I haven't driven by this intersection in a while and I was surprised that it has shifted a bit.
It was straight 90° to Yläne, but now it has this "slowing down" curve that you really have to slow down before you enter Highway 8.
1st of the January 1977 Mynämäki and Karjala municipality joined and formed current Mynämäki.
One of the most important museum and cultural environment areas in the municipality is the culturally valuable Korvensuu power plant area and the Korvensuu power plant and engineering museum, which is located at the junction of Laajoki and Suuren Postitie, protected under the Building Protection Act.
The buildings in the area include the old hydropower plant building and its canal structures, as well as several other buildings, such as a machine shop, a painter's workshop, a residential building, a basement, and a stable and wood shed. Lounais-Suomen Sähkö Oy acquired the factory site established at the beginning of the 20th century in 1937, after which the company's newest hydropower plant was in use until 1993.

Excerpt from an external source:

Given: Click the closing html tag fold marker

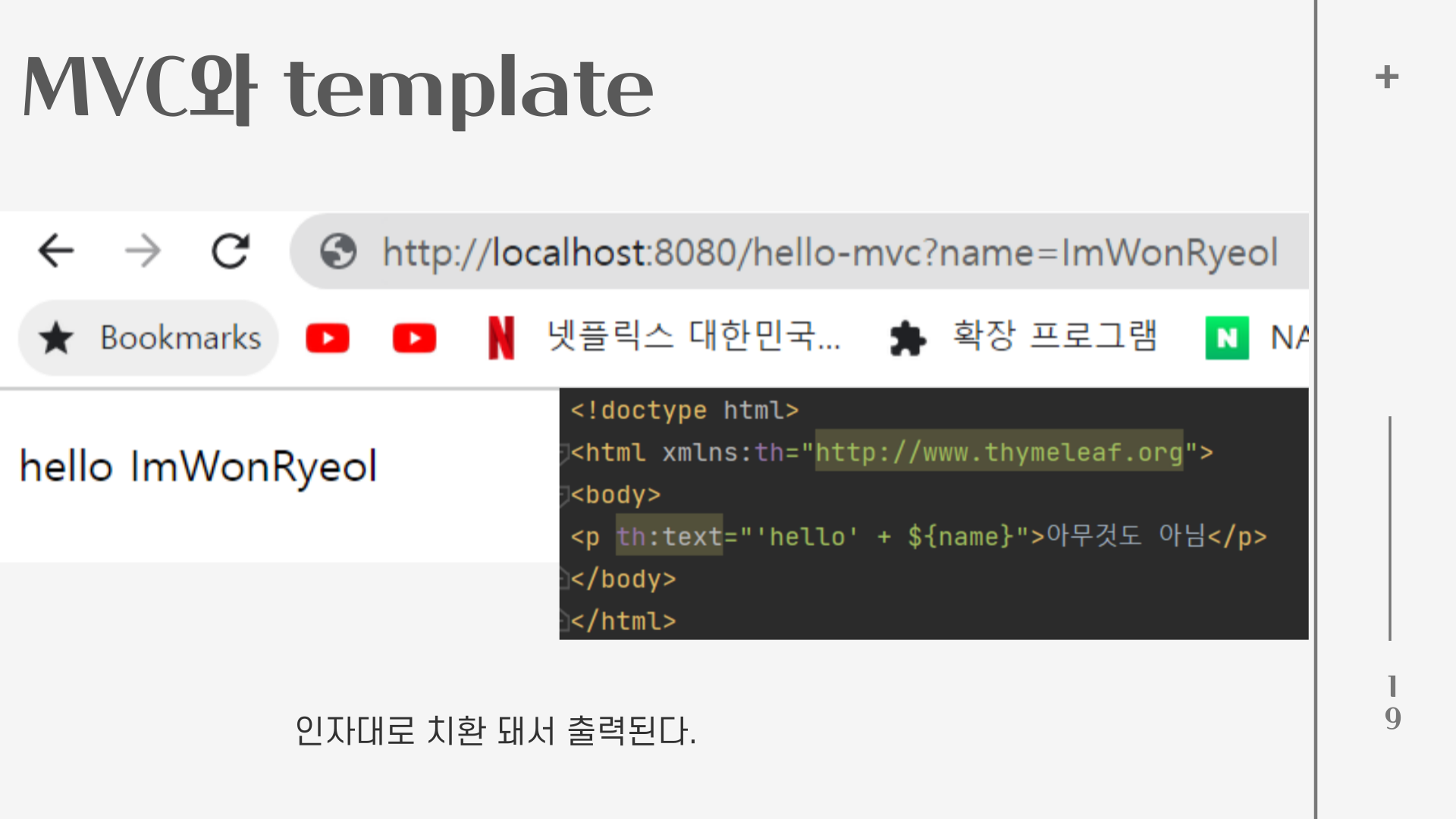Looking at the screenshot, I should [564, 622].
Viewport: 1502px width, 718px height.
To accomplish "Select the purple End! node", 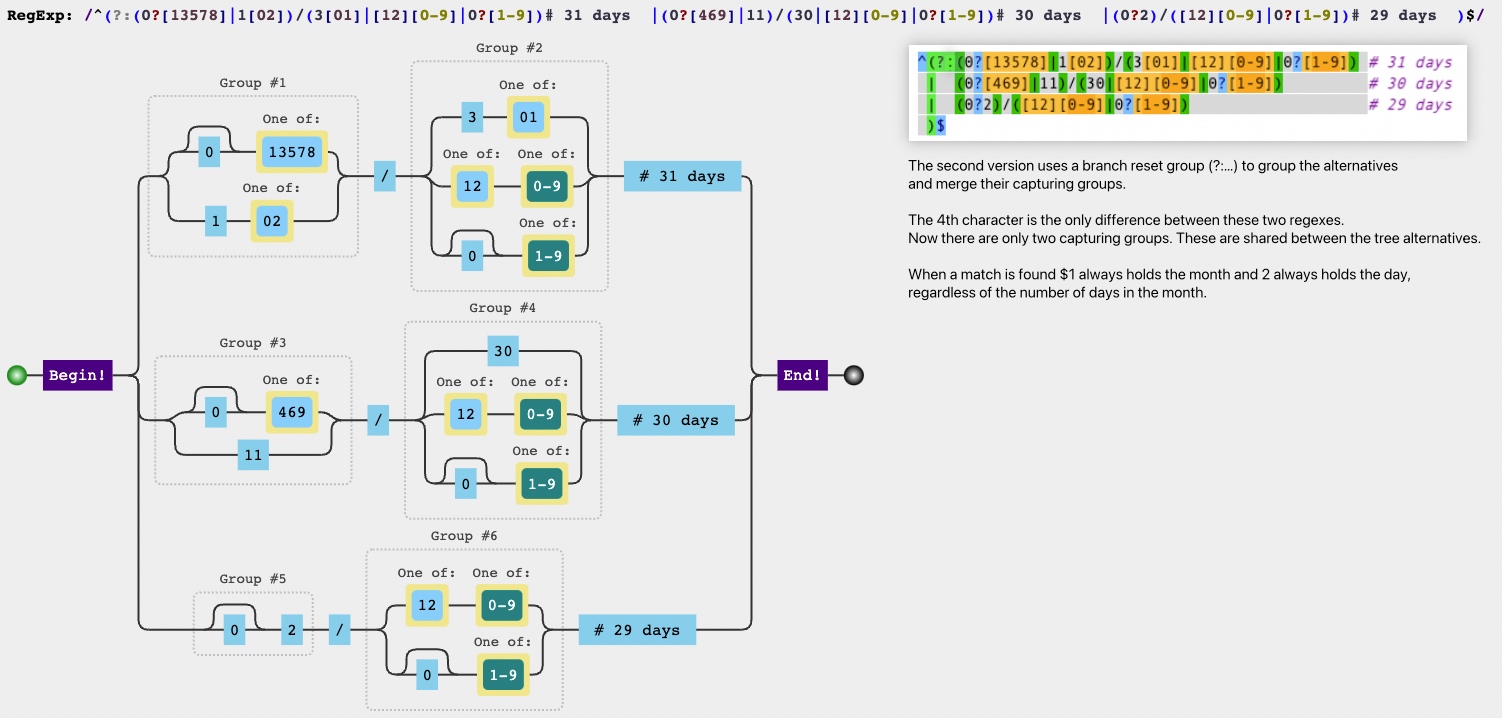I will coord(803,376).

The area has since been developed as a museum by the municipality, the local community association, the provincial museum and private individuals. Among other things, the museum operating in the workshop's premises exhibits the Korvensuu 1913 model, the first car built in Finland by manufacturer Frans Lindström. It was manufactured at the Korvensuu workshop in 1913.
Yläne has been inhabited since prehistoric times, and in this respect it relates to the old settlement of the Eura and Säkylä region. In 1954, the so-called Anivehmaa settlement was discovered on the land of Yläne's Vanhankartano, on the banks of Yläneenjoki. Excavations at the site revealed 83 graves, the oldest of which has been dated to the Viking Age in the 7th century and the majority of the 9th–11th centuries.